* To do
a: In the piece about Naples, who picks up the little cat Charlie?
b: List everything the piece about Naples names as bustling with life in the city.
c: Extend the piece about Naples past its last sentence.

* Document segment

┏━━

On one side, the dormant Mount Vesuvius, and the bay in which there is a giant volcanic caldera are a literal sign that you are in the cradle of civilization
Bella Napoli! One of the oldest cities in the world is located in a geographically exciting place. On one side, the sleeping Vesuvius, and the bay with the giant volcanic caldera are a literal sign that you are in the cradle of civilization. Everything is bustling with life here – from the colours on the baroque facades to the locals on Vespas and the adoring tourists. This is a city where a random female passenger will sing a traditional Neapolitan song with a beautiful lyrical soprano in the subway, accompanied by a busker. There are also images of Naples that cannot be captured by a camera, like the aroma of basil from the warm dough of a freshly made pizza Margherita in an old furnace, the sound of seagulls in the harbour, the clatter of cobblestones under the rush of the river of people and Vespa horns.
“Charlie’s Destiny”, a children’s novel by Aleksandar Popović, is the first book I read without help as a child and I still remember it very vividly today. The book talks about a mother cat, who leads a difficult life hunting mice for a very inconvenient owner, who decides to provide for her offspring, the little cat called Charlie, a better life. She leaves him somewhere in a Dalmatian port in the hope that he will travel to a better world on one of the ships. Charlie is picked up by a girl named Violeta, the daughter of the captain of a large ship sailing to Naples, and he soon finds himself on the exciting and dangerous streets of this Southern Italian city.

┗━━

* Entries provided

┏━━

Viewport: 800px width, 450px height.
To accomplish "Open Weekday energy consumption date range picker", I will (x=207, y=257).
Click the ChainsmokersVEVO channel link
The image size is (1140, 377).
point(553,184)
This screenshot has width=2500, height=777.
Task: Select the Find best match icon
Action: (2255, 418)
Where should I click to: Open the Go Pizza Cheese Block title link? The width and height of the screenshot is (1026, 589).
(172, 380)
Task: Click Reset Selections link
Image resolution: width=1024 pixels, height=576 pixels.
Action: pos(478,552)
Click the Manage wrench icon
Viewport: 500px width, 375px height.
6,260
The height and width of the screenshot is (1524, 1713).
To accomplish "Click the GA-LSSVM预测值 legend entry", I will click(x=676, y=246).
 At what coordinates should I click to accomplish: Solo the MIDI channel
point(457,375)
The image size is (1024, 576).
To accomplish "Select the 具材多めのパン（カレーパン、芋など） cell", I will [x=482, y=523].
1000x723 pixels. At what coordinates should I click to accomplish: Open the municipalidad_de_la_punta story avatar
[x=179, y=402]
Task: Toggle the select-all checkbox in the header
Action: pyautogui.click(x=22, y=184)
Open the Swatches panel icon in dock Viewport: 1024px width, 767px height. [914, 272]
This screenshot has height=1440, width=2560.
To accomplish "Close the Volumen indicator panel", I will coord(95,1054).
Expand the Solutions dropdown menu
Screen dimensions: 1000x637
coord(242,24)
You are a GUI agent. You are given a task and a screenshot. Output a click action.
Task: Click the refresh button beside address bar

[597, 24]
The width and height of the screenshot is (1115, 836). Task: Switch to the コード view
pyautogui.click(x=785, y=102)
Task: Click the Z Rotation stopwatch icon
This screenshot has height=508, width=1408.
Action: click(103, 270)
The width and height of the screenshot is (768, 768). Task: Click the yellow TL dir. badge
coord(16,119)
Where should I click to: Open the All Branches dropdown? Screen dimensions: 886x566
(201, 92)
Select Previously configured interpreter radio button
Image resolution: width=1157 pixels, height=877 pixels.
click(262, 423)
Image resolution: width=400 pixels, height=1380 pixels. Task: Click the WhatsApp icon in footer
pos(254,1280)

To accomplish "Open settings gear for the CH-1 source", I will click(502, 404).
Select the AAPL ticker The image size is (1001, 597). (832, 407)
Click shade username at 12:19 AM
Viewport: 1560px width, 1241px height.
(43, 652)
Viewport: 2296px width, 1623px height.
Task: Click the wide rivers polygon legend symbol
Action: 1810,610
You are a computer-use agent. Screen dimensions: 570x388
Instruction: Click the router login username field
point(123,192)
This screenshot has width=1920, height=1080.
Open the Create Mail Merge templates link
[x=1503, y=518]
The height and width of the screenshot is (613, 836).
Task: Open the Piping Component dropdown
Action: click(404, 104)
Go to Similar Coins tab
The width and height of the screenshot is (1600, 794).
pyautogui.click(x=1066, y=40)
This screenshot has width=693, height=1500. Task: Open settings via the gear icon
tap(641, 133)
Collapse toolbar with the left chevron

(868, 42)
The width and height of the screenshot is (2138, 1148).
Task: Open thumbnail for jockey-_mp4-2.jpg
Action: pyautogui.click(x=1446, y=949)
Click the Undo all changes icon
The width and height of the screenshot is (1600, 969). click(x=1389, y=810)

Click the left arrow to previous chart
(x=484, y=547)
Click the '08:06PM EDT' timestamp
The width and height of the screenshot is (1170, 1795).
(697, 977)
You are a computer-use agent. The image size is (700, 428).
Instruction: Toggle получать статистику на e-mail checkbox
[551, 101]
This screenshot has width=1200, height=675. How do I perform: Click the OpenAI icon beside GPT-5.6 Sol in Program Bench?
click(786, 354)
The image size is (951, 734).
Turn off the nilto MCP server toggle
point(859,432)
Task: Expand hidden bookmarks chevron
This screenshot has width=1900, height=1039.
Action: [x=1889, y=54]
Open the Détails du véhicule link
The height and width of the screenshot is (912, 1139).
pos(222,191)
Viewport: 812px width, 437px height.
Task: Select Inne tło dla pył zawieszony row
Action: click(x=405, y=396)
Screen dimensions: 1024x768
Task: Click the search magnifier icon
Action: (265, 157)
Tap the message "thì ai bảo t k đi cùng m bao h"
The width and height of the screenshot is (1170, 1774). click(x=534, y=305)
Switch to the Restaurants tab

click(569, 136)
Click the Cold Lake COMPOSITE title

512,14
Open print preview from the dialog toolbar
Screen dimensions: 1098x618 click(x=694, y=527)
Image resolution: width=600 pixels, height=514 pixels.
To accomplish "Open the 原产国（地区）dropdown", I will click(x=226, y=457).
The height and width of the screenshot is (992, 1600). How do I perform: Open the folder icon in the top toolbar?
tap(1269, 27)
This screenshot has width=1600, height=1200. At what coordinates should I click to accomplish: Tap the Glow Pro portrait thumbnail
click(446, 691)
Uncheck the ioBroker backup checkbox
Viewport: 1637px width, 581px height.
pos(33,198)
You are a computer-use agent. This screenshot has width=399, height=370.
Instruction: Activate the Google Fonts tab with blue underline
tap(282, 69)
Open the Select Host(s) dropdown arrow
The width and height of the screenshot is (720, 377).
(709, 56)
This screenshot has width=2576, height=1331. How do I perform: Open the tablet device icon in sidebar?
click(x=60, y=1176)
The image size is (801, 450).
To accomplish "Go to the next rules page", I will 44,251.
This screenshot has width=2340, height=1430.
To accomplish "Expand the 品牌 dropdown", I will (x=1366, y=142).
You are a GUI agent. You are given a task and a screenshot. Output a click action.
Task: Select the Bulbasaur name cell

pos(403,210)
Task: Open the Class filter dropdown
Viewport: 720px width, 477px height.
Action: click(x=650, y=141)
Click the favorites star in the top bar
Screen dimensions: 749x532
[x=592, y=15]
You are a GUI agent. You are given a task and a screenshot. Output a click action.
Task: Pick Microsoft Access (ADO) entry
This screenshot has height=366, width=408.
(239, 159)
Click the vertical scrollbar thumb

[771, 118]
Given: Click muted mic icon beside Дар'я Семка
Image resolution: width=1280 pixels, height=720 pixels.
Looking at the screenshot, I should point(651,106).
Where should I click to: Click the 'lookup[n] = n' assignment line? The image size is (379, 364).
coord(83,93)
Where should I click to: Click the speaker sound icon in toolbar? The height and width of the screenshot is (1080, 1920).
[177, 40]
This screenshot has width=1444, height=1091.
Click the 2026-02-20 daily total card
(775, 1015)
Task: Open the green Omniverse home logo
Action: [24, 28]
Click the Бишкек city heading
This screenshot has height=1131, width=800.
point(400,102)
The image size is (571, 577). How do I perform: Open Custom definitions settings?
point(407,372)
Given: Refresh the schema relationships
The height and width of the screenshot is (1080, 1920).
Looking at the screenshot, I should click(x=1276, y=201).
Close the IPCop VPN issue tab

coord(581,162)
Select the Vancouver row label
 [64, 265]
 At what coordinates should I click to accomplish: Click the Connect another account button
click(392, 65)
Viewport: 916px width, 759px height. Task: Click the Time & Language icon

┗━━

* Task-by-task answers
a: A girl named Violeta, the daughter of the captain of a large ship sailing to Naples.

b: The colours on the baroque facades, the locals on Vespas, the adoring tourists

c:
It may be hard to believe, but ever since I was a very small kid, I have dreamed of visiting Naples. As I have never forced anything in my life, I let Naples invite me to itself at some point, and this happened recently at a perhaps not-so-ideal time to visit this city. However, if I have learned anything, it is that when an invitation to have a good time comes from such a badass like Naples, one never refuses.
It is no longer that special and crazy city as it was described to me. In fact, it is quite ordinary and in no way different from any European city, except perhaps for the amount of rubbish in the streets. The former chaos on the streets, which the city was known for, does not exist today, at least not in that form. The crowd is no longer made up of Neapolitan kids who curiously peek under the skirts of Neapolitan ladies and gentlemen, pinch them as they pass or steal their latest-fashion purses. There is no more arguing in the rough but melodious Neapolitan dialect that the housewives in aprons shoot out of the windows of the narrow streets while their colourful laundry flutters like flags bearing the image of Maradona today.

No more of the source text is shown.